[Pixel coordinate grounding data]:
= = = = =

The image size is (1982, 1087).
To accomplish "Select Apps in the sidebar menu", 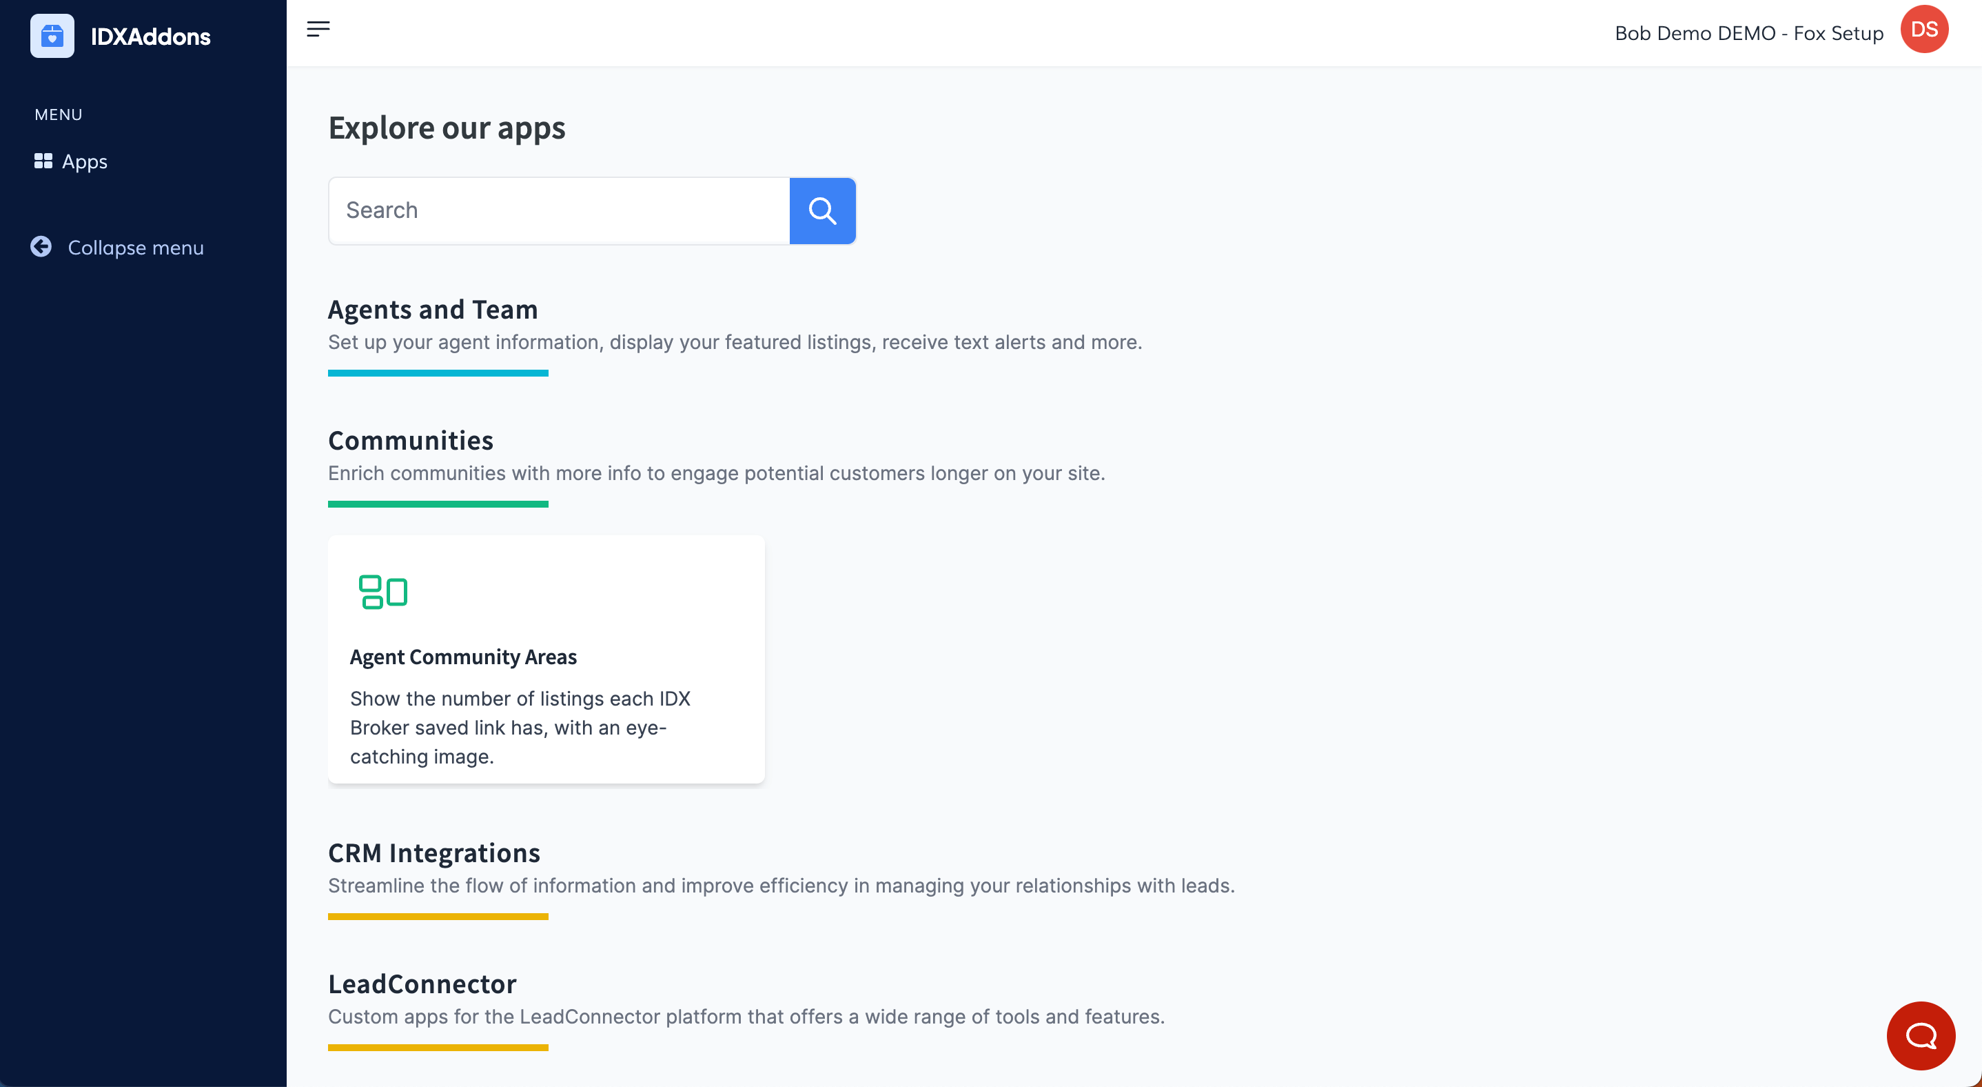I will pos(85,162).
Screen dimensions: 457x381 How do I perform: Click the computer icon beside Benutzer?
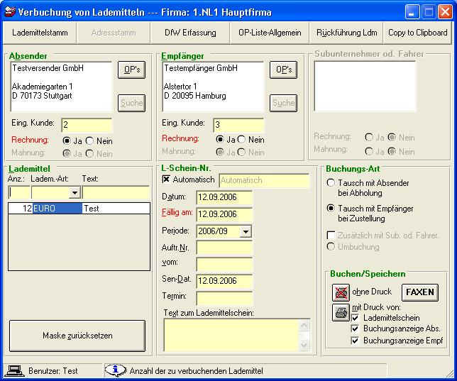(13, 370)
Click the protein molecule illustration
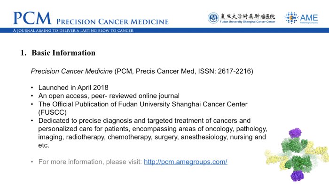Screen dimensions: 329x185 click(x=297, y=154)
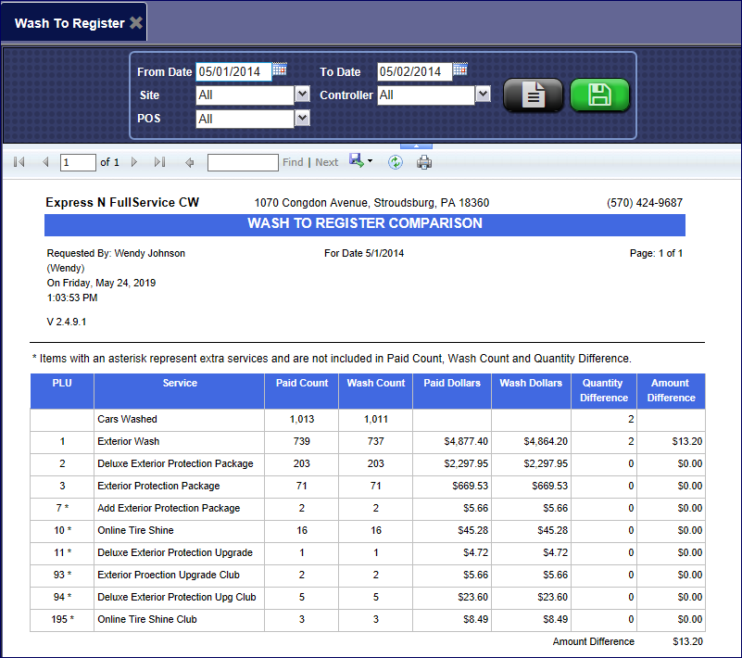
Task: Print the Wash To Register report
Action: click(424, 162)
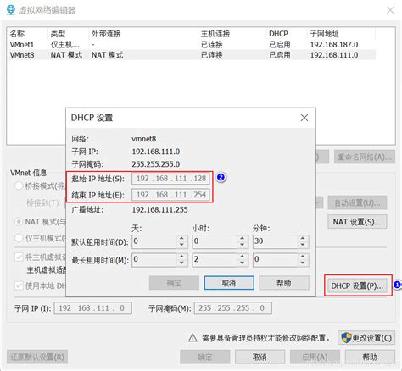
Task: Click 帮助 button in DHCP dialog
Action: [x=284, y=283]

= = = = =

Which lines run from the one that holds "Screen dimensions: 457x381" to the final line of the records above? Return them exactly, and skip the pictures.

[RESULT FOR THIS TASK]:
Screen dimensions: 457x381 How do I perform: Click the computer icon beside Benutzer?
(13, 370)
Click the protein molecule illustration
Screen dimensions: 329x185 click(x=297, y=154)
Task: Print the Wash To Register report
Action: click(424, 162)
Task: Click 帮助 button in DHCP dialog
Action: [x=284, y=283]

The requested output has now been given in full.